John's wort and lowered plasma concentration when used with amitriptyline,
alprazolam, or midazolam; black cohosh and sedatives/hypnotics; capsicum and
barbiturates or MAOIs; cat's claw and Halcion; chamomile and benzodiazepines
or sedatives; coenzyme Q10 and phenothiazines or tricyclics; ephedra and MAOIs
or tricyclics; eucalyptus and amphetamines or barbiturates; fish oil and
antipsychotics; gingko and MAOIs; ginseng and MAOIs or stimulants; and kava
and numerous psychotropics.7-10
References
1. Establishment of
a monograph for OTC cold, cough, allergy, bronchodilator and antiasthmatic
products. Fed Reg. 1976;41:38312-38424.
2. Cold, cough,
allergy, bronchodilator, and antiasthmatic drug products for over-the-counter
human use. Tentative final monograph for over-the-counter nasal decongestant
drug products. Fed Reg. 1985;50:2220-2241.
3. Cold, cough,
allergy, bronchodilator, and antiasthmatic drug products for over-the-counter
human use. Proposed amendment of final monograph for OTC antitussive drug
products. Fed Reg. 1992;57:27666-27670.
4. Cold, cough,
allergy, bronchodilator, and antiasthmatic drug products for over-the-counter
human use. Amendment of final monograph for OTC antitussive drug products.
Fed Reg. 1993;58:54232-54236.
5. Anorectal drug
products for over-the-counter human use; Establishment of a monograph. Fed
Reg. 1980;45:35576-35677.
6. Pray WS.
Nonprescription Product Therapeutics, 2nd ed. Baltimore, MD: Lippincott
Williams & Wilkins; 2005.
7. Honig PK, Gillespie
BK. Drug interactions between prescribed and over-the-counter medication.
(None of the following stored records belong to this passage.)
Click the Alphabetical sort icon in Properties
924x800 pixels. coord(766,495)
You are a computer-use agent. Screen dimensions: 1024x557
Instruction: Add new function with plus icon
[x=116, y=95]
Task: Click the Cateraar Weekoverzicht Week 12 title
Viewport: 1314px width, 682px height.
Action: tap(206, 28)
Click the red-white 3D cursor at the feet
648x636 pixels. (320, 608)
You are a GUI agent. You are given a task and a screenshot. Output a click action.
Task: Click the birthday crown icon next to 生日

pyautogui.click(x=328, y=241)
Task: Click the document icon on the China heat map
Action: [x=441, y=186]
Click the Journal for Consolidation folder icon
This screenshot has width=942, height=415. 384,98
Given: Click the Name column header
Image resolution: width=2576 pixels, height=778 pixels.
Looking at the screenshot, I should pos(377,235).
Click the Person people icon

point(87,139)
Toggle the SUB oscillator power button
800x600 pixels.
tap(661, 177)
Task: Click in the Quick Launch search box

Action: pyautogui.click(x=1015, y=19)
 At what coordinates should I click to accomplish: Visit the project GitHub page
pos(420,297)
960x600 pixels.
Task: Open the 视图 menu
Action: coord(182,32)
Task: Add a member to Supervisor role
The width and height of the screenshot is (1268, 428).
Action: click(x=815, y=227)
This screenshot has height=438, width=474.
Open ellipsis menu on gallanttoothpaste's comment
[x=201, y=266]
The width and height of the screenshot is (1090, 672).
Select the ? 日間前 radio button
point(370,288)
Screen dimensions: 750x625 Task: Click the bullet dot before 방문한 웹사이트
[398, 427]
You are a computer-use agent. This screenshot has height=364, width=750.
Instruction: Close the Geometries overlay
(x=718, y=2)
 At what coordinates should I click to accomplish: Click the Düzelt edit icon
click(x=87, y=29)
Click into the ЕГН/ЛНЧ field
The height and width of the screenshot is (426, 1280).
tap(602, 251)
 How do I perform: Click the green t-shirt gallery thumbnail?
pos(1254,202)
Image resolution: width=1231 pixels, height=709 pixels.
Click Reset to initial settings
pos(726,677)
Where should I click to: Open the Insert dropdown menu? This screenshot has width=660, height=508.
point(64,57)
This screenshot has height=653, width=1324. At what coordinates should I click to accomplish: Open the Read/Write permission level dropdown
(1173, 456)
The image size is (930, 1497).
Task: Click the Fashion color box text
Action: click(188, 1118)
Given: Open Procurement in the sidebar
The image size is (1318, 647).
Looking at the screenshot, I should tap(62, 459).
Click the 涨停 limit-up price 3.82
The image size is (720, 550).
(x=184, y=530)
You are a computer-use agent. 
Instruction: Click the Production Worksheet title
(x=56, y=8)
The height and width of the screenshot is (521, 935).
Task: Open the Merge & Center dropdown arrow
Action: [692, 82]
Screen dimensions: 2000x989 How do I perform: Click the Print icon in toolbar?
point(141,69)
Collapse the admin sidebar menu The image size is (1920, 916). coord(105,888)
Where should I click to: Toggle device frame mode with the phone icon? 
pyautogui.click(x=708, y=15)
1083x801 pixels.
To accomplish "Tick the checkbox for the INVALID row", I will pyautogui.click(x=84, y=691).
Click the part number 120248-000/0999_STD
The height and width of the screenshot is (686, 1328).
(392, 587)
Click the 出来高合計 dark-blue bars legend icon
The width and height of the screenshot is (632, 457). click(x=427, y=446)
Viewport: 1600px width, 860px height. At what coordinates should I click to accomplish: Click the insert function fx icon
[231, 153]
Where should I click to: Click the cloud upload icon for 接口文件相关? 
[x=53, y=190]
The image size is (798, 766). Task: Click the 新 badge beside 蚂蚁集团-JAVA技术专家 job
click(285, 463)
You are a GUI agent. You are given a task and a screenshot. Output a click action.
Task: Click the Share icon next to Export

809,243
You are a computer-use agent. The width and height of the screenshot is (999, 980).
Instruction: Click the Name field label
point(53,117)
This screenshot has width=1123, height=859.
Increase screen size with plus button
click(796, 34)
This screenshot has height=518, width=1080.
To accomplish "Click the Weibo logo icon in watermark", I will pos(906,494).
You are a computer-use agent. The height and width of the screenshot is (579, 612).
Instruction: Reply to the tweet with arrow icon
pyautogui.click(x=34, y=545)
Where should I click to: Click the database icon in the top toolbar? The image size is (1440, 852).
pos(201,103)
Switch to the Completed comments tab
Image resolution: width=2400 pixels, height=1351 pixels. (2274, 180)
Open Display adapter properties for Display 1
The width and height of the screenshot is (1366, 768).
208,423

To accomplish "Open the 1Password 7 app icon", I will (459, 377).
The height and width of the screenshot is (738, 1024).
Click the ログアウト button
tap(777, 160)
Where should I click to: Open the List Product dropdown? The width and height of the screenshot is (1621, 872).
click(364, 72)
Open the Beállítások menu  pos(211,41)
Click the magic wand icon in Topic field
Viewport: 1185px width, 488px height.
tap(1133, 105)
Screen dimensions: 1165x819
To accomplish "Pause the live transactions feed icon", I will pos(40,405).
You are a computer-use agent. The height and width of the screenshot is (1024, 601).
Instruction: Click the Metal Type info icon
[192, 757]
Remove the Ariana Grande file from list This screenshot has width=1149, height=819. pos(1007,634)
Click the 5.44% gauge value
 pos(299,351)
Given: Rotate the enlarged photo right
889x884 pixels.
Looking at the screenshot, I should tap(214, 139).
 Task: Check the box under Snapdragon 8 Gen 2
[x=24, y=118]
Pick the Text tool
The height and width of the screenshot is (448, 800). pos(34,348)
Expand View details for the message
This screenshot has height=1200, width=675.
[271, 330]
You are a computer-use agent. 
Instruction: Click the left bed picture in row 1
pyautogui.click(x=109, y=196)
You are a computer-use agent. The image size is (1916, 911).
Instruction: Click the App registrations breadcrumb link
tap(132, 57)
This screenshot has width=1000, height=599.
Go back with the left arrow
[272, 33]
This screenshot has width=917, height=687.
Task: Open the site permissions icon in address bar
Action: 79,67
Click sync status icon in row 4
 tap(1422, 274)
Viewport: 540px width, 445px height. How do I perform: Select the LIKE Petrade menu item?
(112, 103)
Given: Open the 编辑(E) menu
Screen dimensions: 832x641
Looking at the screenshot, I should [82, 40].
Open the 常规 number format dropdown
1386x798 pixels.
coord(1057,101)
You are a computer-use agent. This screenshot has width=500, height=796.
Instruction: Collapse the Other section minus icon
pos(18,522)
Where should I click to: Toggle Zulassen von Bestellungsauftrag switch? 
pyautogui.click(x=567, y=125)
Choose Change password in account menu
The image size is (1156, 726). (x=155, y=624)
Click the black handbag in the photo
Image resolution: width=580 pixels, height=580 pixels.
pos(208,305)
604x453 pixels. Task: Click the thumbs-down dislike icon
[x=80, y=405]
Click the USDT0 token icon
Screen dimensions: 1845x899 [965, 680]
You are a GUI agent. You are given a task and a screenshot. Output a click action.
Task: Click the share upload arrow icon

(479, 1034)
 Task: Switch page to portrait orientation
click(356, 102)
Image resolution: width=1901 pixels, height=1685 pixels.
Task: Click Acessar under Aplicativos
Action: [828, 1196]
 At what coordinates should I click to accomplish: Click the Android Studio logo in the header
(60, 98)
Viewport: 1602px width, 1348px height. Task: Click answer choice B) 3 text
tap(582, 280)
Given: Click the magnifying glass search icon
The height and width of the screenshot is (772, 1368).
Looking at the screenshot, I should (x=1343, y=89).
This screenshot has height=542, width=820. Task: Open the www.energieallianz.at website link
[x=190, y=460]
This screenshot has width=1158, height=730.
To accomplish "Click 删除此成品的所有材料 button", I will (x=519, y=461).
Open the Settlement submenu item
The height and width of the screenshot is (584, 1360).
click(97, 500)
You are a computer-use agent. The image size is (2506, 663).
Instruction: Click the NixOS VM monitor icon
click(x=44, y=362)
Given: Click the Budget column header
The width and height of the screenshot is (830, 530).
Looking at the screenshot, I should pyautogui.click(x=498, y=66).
Drug Saf. 1995;13:296-303.
8. Clark A. Finding
health in folklore, herbs, and supplements: The good, the bad & the ugly. Part
III--the ugly. Mo Med. 2003;100:91-93.
9. Pal D, Mitra AK.
MDR- and CYP3A4-mediated drug-herbal interactions. Life Sci.
2006;78:2131-2145.
10. Magee K, Loiacono
C. A review of common herbs and potential interactions. Int J Dent Hyg.
2004;2:111-121.
11. Nguyen MH, Ormiston
T, Kurani S, et al. Amphetamine lacing of an Internet-marketed neutraceutical
(sic). Mayo Clin Proc. 2006;81:1627-1629.